# Fluorescent 2x4 lay in's



## Steel24 (Mar 27, 2013)

Today I was called in to an office to fix a bunch of bad ballasts/lamps. The first 12 were t12 and I changed them to t8. No problem. Then I got to a newer part of building to find that there were 2-2x4 lay ins connected together via a flex conduit. In one of the fixtures they had 2 ballasts(1-4 lamp and 1-2 lamp). The other fixture had no ballast, just the wires fed through to the sockets. I had never seen this before and can't make sense of why anyone would do this?

Anyone use this style of fixture? And why? Makes changing the ballasts a pain in the butt!


----------



## BBQ (Nov 16, 2010)

They are called master and slave fixtures and they install fast, the whip comes pre-installed so you just hook up one end with wagos. 

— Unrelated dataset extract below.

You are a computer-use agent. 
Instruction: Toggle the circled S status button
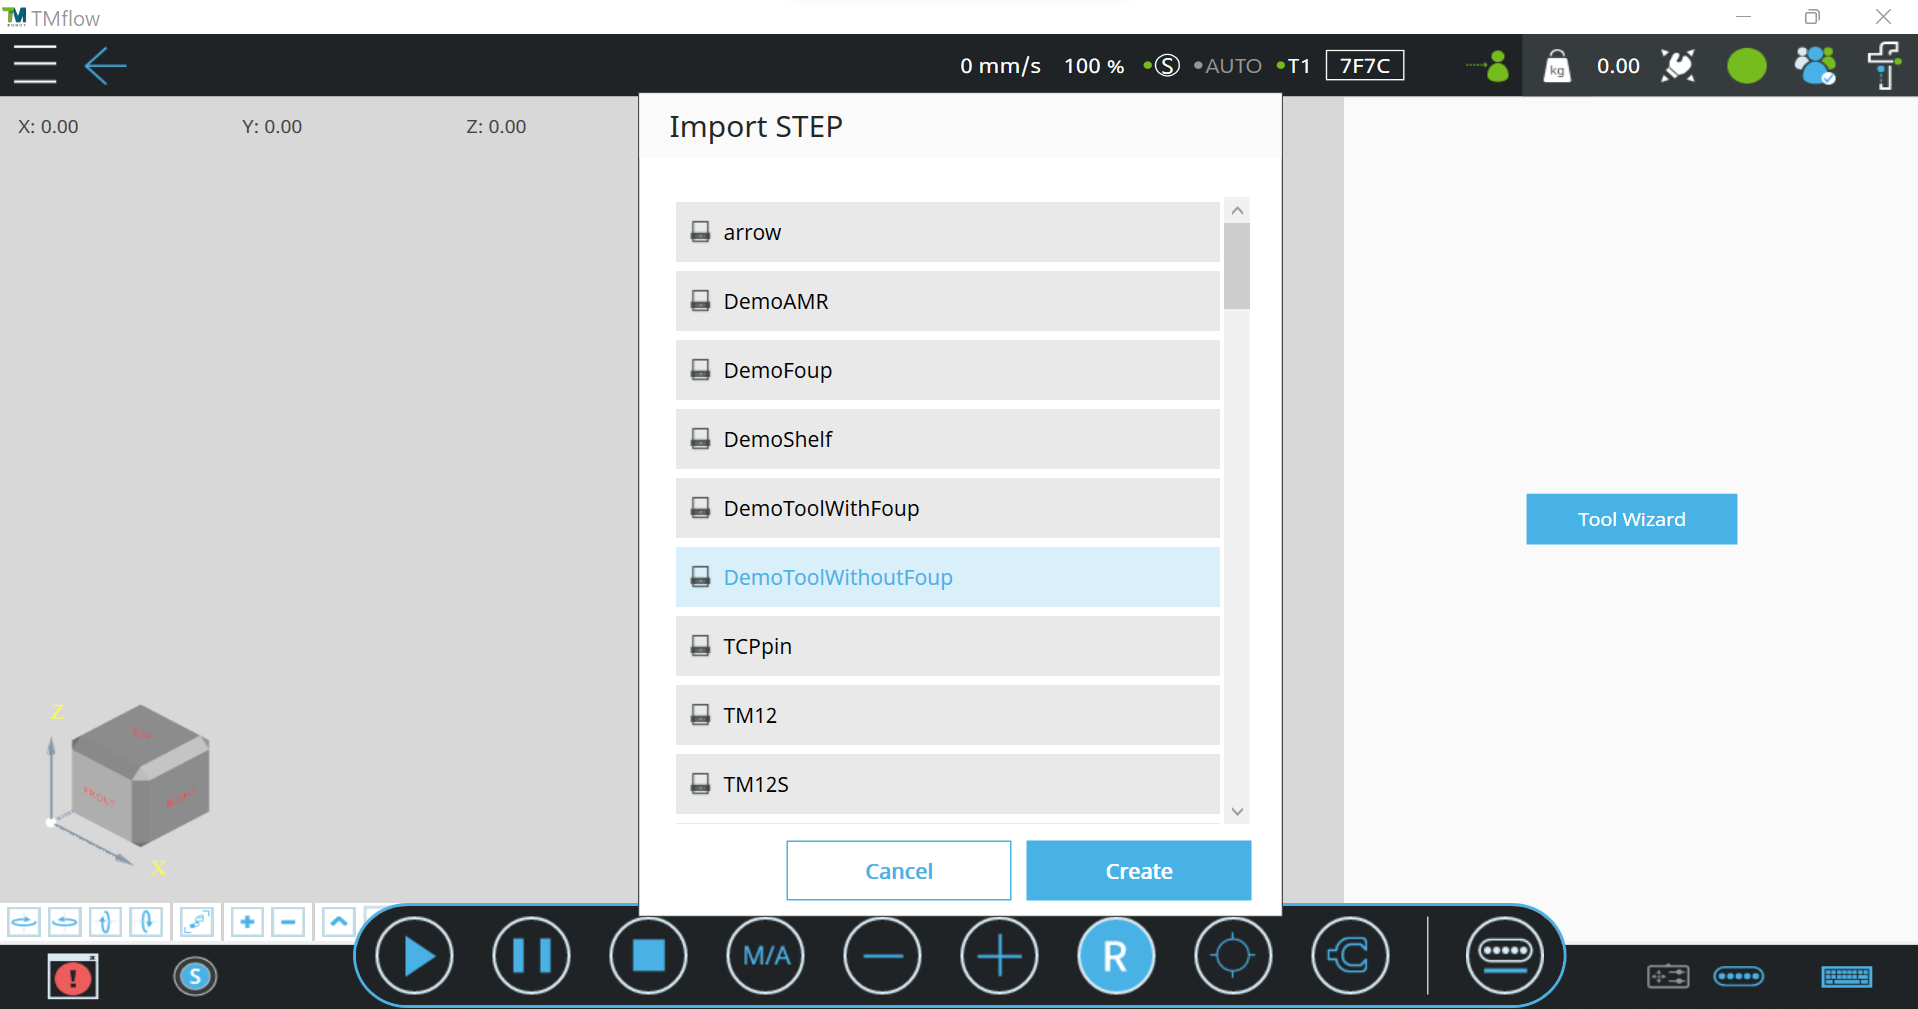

But yeah servicing them is a pain.


----------



## Jlarson (Jun 28, 2009)

The slaves come pre-whipped huh? :brows: :lol:


----------



## BBQ (Nov 16, 2010)

Jlarson said:


> The slaves come pre-whipped huh? :brows: :lol:


Yeah, it takes all the fun out of it. :laughing:


----------



## frenchelectrican (Mar 15, 2007)

I have see that arrangement few time with master / slave units.

However let me give you a head up becarefull when you use the replacement ballast some will not work very well with M/S set up due the distance.

That you should check with the ballast manufacter to see what is the max distance it can able support the lamp without issue.

Merci,
Marc


----------



## Steel24 (Mar 27, 2013)

Thanks, I figured they were semi-common. I have just never seen them before. Learn something new everyday!


----------



## gmihok (Apr 29, 2013)

Instead of paying for two fixtures to have one ballast in them, you pay a higher cost for the master and lower cost for the salve. Used in big box retail and commercial application, also good for A/B switching.


----------



## davenc (Feb 20, 2013)

A few of the buildings I service have that setup. 3-lamp fixtures, one switch for outside lamps and the other for the middle lamp.


----------



## Spark Master (Jul 3, 2012)

I never seen that, or even heard of that setup before. One would think all fixtures need to be self contained.


----------



## Wireless (Jan 22, 2007)

Is there a sign on the outside of the fixture if it is master or a slave? I started opening the ceiling tiles to see how it is wired.


----------



## frenchelectrican (Mar 15, 2007)

Wireless said:


> Is there a sign on the outside of the fixture if it is master or a slave? I started opening the ceiling tiles to see how it is wired.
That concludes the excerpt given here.